"Experiments: before and after"

How to freeze a baseline for one query, record one action, and let the verdict compute itself from later scans.

An experiment is the platform's proof layer. You pick one prompt, freeze its current scores as a baseline, take one action (typically publishing the content draft aimed at that query), and let the verdict form automatically from later scans of the same product. The goal is a clean cause-and-effect pair: one lever, one measured outcome. See Content Studio for generating the draft that you link to an experiment.

Why one lever matters

If you change three things at once and the number moves, you cannot know which change caused it. The experiment form enforces this by design: it asks for one action note per experiment, not a list. The note is freeform text describing the single thing you did, such as "published comparison guide" or "added schema markup."

Starting an experiment

The product needs at least one completed scan before you can start an experiment. Pick a prompt from the product's prompt library, optionally link a content draft from Content Studio, add a note describing the one action you are taking, and click "Freeze baseline."

The platform records the current recommendation count, mention count, and total answer count for that prompt from the most recent live scan. Those numbers become the fixed baseline.

Awaiting re-scan

After the baseline is frozen, the experiment shows an "awaiting re-scan" state in the latest column. No verdict is possible until a subsequent scan runs. The experiment page notes how many days have passed since the experiment started.

Auto-scan, if active for the product, will eventually produce a later scan and the verdict will compute itself. You can also trigger a manual scan from the product page.

How the verdict is calculated

Once a later scan exists, the platform compares the latest scores for that same prompt against the baseline. The verdict uses the change in recommendation and mention rates:

If recommendation or mention rates improved, the verdict shows "up" with the direction.
If rates fell, the verdict shows "DOWN."
If rates are unchanged, the verdict shows "falsified" - the lever was applied, but the number did not move. This is a real finding, not a failure of the platform.

The verdict is always honest. An unchanged result is never suppressed or soft-labelled.

The falsified verdict

A falsified experiment means the action did not measurably change AI behaviour for that query. This is real information: the lever either does not work for this query, did not have time to propagate, or was outweighed by other factors.
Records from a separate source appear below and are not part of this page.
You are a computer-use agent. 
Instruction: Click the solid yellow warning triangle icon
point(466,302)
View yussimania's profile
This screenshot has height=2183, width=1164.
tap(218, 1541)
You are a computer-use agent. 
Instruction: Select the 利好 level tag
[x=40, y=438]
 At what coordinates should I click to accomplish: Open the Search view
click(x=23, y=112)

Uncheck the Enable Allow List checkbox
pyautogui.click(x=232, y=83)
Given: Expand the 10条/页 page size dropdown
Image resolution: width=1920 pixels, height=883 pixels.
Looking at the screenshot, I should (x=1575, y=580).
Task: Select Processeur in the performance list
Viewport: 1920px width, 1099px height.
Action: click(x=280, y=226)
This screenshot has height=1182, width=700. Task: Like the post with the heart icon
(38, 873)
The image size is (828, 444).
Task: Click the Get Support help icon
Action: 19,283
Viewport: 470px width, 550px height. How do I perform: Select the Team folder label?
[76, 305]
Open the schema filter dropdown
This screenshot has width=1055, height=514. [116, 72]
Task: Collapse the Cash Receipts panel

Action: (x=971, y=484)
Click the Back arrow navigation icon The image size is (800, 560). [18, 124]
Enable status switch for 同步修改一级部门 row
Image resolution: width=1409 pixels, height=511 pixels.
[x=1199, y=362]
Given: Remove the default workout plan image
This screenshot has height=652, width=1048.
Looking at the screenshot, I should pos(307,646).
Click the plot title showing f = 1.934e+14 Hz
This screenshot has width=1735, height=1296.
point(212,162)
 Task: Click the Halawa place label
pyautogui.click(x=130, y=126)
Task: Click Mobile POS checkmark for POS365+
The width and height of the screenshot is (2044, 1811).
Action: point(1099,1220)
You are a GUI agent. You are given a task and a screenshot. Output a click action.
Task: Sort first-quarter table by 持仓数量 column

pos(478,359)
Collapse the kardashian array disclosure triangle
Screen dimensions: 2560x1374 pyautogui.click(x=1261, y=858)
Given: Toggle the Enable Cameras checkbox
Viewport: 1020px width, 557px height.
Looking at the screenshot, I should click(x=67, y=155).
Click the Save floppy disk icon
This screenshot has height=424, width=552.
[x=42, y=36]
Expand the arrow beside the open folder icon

Try a different lever for the next experiment on that prompt.

Questions

Can I run more than one experiment on the same prompt at the same time?

The form does not prevent it, but running two experiments on the same prompt while also taking different actions makes the verdict uninterpretable. The one-lever rule should be applied here: use the same prompt for a second experiment only after the first one has produced a verdict.

What if no re-scan has run yet?

The experiment sits in "awaiting re-scan" state and shows no verdict. It will update automatically after the next scan of that product completes. The day count shown in the experiment card tells you how long it has been since you froze the baseline.

Does the experiment track all surfaces or just one?

The baseline and latest values both aggregate across all surfaces that produced answers for that prompt in the respective scans. The recommendation and mention counts shown are totals across engines, not per-engine.

Can I delete an experiment?

The UI does not show a delete action for experiments. Once a baseline is frozen it stays in the list.

What does linking a content draft do?

Linking a draft connects the experiment card to the Content Studio entry for that draft. The card shows a link to the draft so you can navigate back to it. The connection is informational; it does not change how the verdict is calculated.

Does a demo scan count as a re-scan for verdict purposes?

No. Demo scans are excluded from measurements. Only live scans contribute to verdict calculations. See Scans: demo mode vs live mode for detail on how modes stay separated.

What does the day count on an experiment card mean?

It shows how many days have passed since you started the experiment (froze the baseline). It is a reference point to judge whether enough time has elapsed for your action to have propagated to the AI engines being measured.